Writing for the Chicago Tribune, reviewer Louis R. Carlozo wrote that The Last Sin Eater fails because it tries to force "the round peg of evangelism into the square hole of creative excellence." However, the two aren't mutually exclusive. Michael Landon Jr. simply comes up a bit short on his attempt to mix faith and cinema.
It's not a heavy-handed message that mars Landon's film. Instead, it's the clumsy plot and cheap effects. Rated PG-13 for some brief scenes of intense violence, The Last Sin Eater portrays life in a rural Appalachian mountain village where Welsh immigrants still apply ritualistic customs. Enter the sin eater, a village outsider who presides over dead bodies and ceremonially takes on their sins by eating food sacrifices so the deceased can be spared judgment by God.
A 10-year-old girl named Cadi Forbes (Liana Liberato) takes an intense interest in the cove's sin eater when she reckons the sin eater can take away an intense guilt she feels for her younger sister's death. Along the way, Cadi meets a superfluous little girl angel (or not) and teams up with a slightly older boy (Soren Fulton) to find the reclusive sin eater. Ultimately the sin eating custom fails to absolve her guilt. But learning about the original sin eater, Jesus, does.

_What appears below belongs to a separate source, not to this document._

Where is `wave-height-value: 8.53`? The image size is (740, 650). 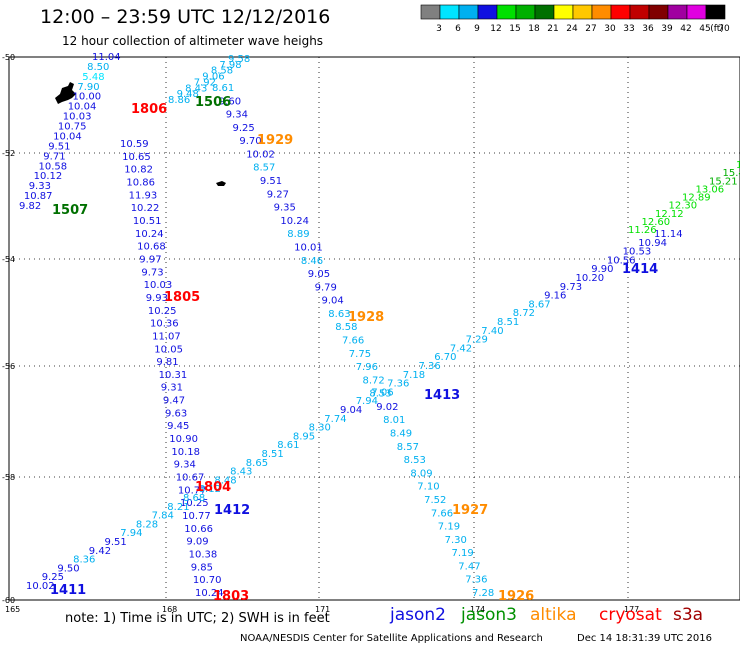 wave-height-value: 8.53 is located at coordinates (415, 460).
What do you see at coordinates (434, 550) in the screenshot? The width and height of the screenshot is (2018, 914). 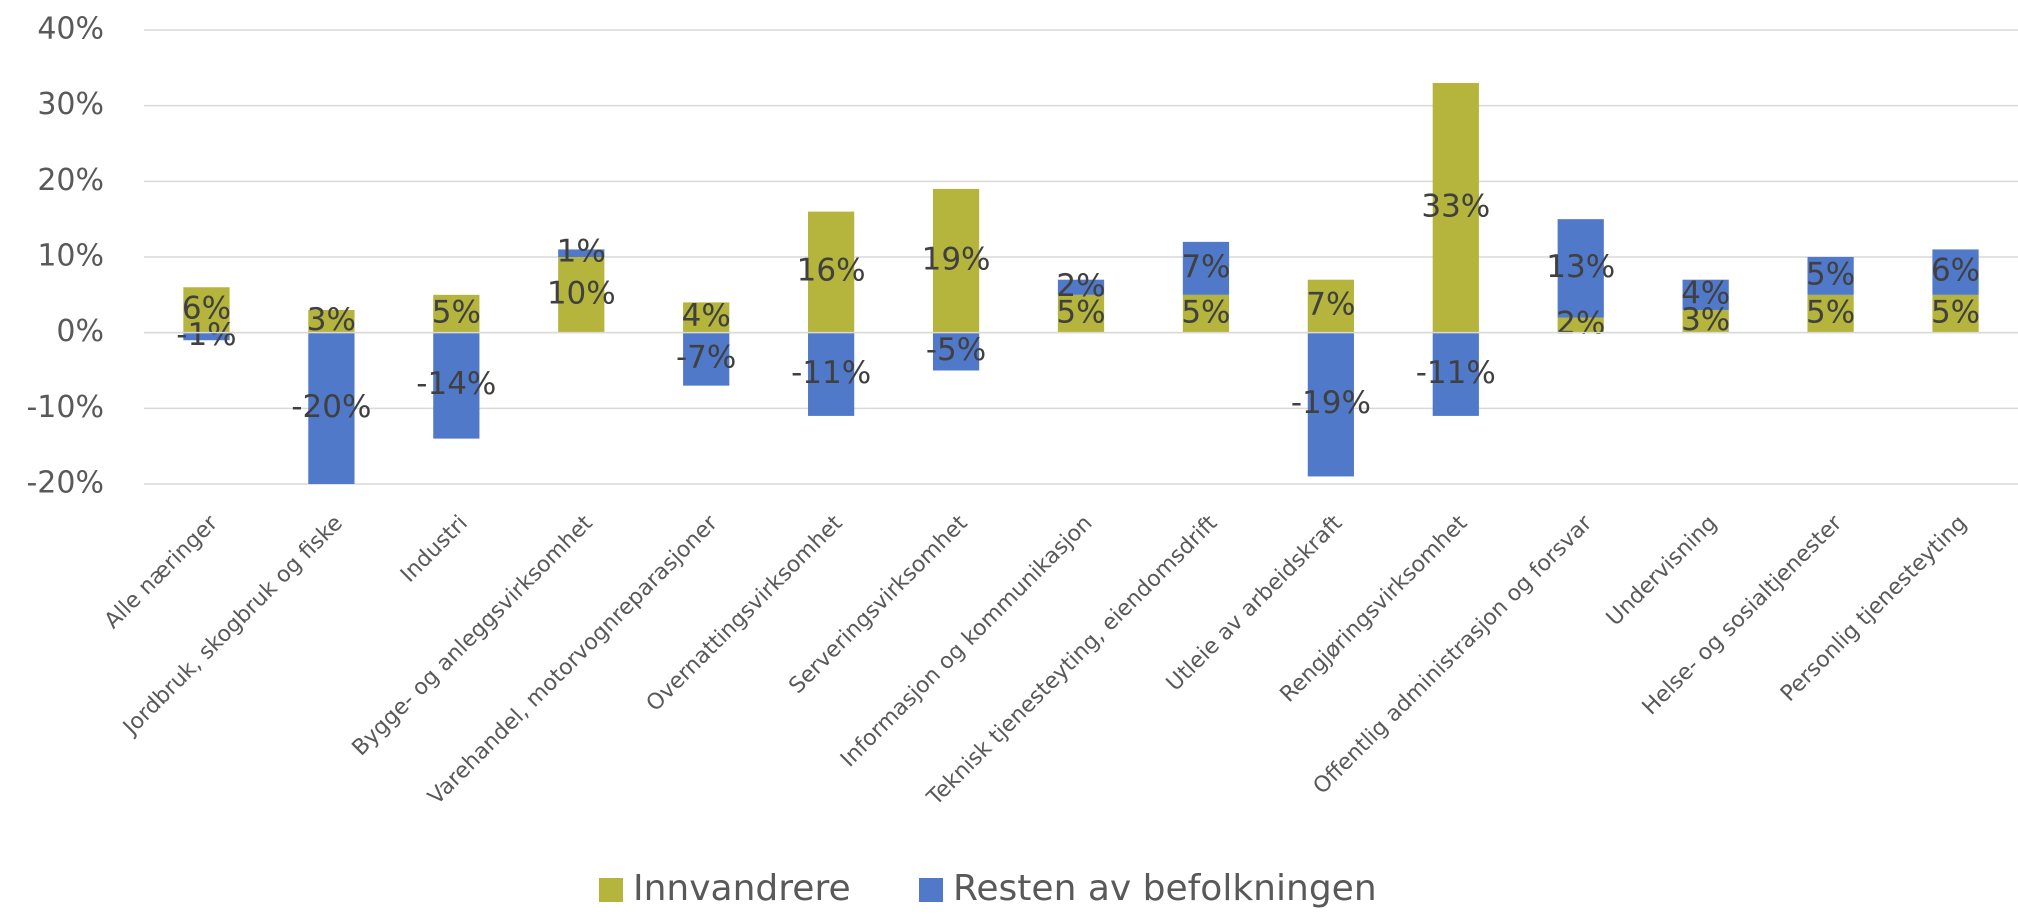 I see `x-tick-label: Industri` at bounding box center [434, 550].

Films made in the past decade rarely struggle with effects. But The Last Sin Eater's special effects make the film look like an old Lifetime TV special. One scene featuring Cadi struggling to cross a log bridge makes viewers worry that if she falls, she'll tumble through the bluescreen, not a raging river. It's hard to imagine The Last Sin Eater's filmmakers really needed to soil their film with such a poorly shot scene. But there's no hiding its cheapness on the big screen.